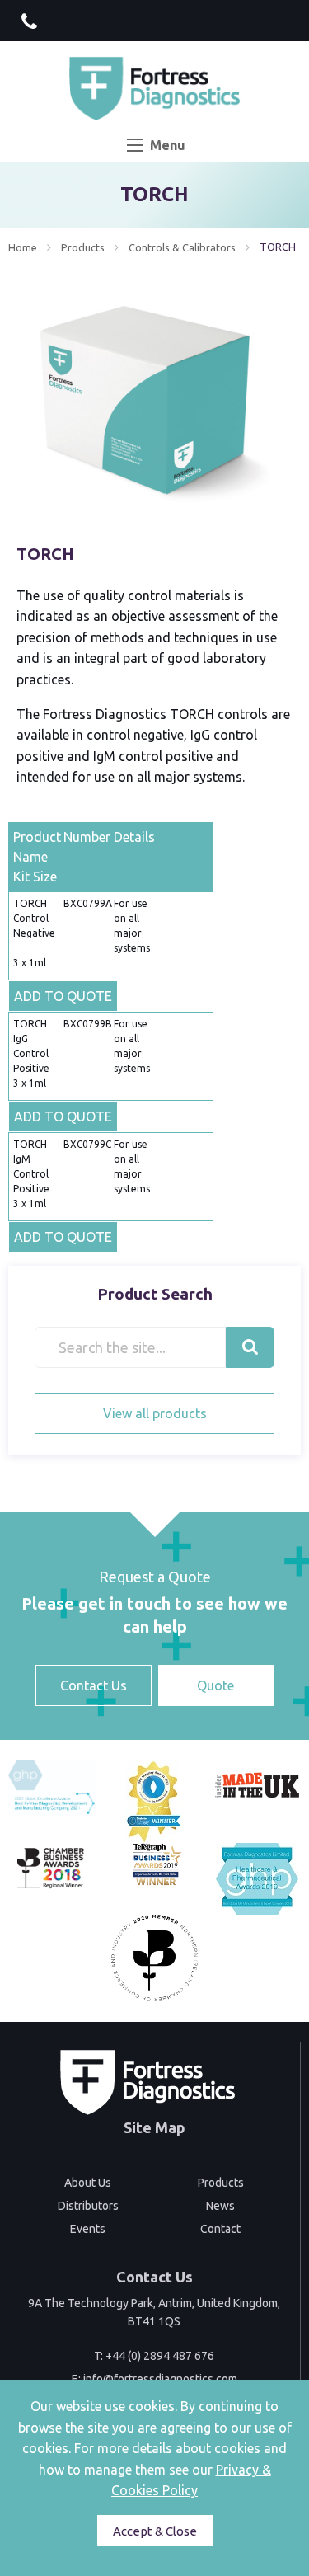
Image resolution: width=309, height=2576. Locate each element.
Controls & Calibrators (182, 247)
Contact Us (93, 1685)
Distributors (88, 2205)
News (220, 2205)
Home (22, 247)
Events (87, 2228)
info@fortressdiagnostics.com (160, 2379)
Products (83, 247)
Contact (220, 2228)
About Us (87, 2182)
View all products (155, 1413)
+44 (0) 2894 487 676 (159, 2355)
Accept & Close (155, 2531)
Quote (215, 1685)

...

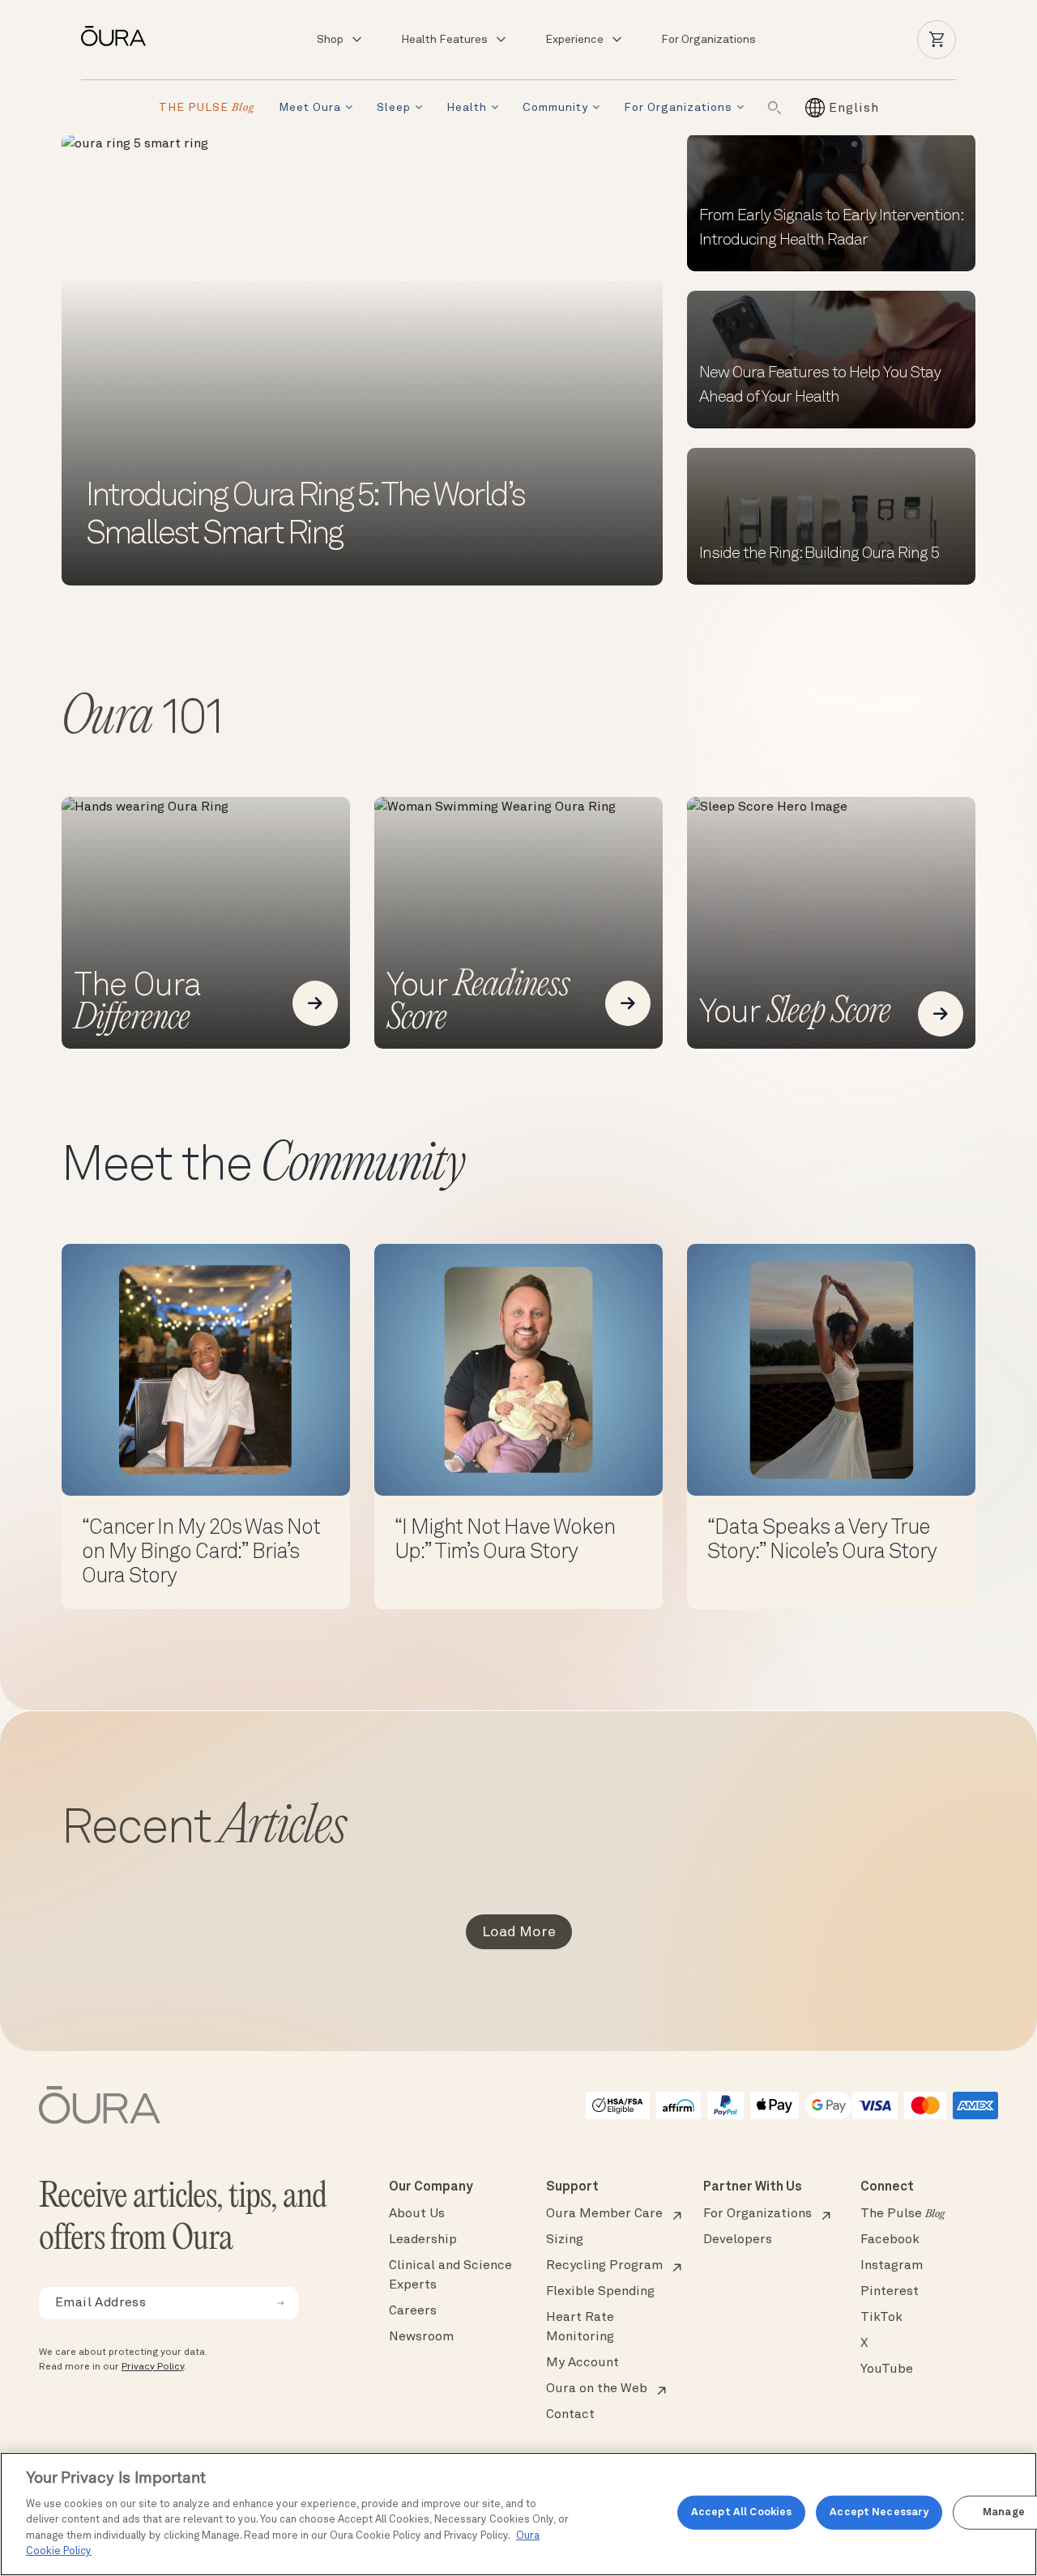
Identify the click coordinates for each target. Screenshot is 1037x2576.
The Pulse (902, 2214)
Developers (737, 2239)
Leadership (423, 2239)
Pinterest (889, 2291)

### EXERCISE DETAILS
Whenever the word "each" appears in a line of the listing, copy out that line.

### WRITTEN RESPONSE
Image resolution: width=309, height=2576. Locate each element.
Identify the click coordinates for each target. Screenshot is 1037x2576.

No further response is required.